Supporting Reasoning with Multidimensional Datasets
It is increasingly vital that people make sense of scientific data and extract information from public datasets in order to inform their decisions about everything from ballot initiatives on climate policy to personal choices about vaccines. Hierarchical (nested) data structures appear throughout public data — for example, census data grouped by counties or experimental runs grouped by control condition — but students typically encounter data that are formatted only in simple “flat” displays of rows and columns.
We will explore how students and experts work with complex, hierarchical data, which can require the use of multiple data moves such as filtering, grouping, summarizing, and merging. Our goal is to investigate how students can best be supported to represent, interact with, and make sense of such multidimensional data as they seek to understand and reason with those data.

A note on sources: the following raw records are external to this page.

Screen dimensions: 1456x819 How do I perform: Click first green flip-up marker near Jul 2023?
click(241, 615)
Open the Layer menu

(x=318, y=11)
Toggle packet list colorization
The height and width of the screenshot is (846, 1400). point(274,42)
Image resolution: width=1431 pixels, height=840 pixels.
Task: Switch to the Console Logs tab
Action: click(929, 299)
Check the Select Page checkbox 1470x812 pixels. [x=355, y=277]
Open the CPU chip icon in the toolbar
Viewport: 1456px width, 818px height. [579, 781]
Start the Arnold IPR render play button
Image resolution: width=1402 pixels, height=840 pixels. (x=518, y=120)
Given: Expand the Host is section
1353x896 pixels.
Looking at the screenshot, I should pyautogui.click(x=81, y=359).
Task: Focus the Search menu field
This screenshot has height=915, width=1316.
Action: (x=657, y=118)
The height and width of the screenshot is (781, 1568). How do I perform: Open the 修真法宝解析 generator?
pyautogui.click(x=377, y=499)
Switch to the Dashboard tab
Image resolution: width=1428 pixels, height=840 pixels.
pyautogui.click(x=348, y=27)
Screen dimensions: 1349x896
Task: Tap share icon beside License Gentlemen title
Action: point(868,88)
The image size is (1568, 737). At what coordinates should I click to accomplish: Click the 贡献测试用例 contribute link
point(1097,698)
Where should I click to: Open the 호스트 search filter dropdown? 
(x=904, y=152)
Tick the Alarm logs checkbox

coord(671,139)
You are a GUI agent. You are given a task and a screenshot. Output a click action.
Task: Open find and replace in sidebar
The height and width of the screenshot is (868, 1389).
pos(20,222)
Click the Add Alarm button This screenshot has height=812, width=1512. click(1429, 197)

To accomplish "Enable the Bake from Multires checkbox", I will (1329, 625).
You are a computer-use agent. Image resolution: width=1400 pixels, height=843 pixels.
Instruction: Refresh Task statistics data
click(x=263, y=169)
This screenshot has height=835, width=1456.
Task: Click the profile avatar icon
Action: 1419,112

These efforts will include exploring ways to provide more intuitive supports for visualizing and working with complex datasets and simple ways for participating in collaborative data production using CODAP (Common Online Data Analysis Platform). We will produce design principles to guide technology developers, curriculum developers, and researchers in creating environments more conducive to promoting data literacy for all learners, including those interested in further work in STEM and those who are not confident math learners.
We will ask data experts to think aloud as they make sense of unfamiliar datasets and explain how they interact with the data. This preliminary study will serve as a backdrop to working with individual and small groups of high school students in laboratory settings who will construct complex collaborative datasets by producing their own data and grouping their data with data from other students. We will explore how to build on students’ novice intuitions to better support them in developing more powerful, expert-inspired strategies.
Using qualitative analysis, we will investigate the following questions:
- What sorts of questions do experts in data analysis ask themselves when trying to make sense of an unfamiliar multidimensional dataset? What data moves do they use?
- What are students’ intuitive ways of representing multidimensional datasets?
- What design features of data analysis tools facilitate the representation and exploration of multidimensional datasets?
- What pedagogical strategies and activity structures support student production and analysis of their own multidimensional datasets?
- To what degree does engaging students in the production and analysis of their own datasets support their ability to make sense of multidimensional secondhand datasets?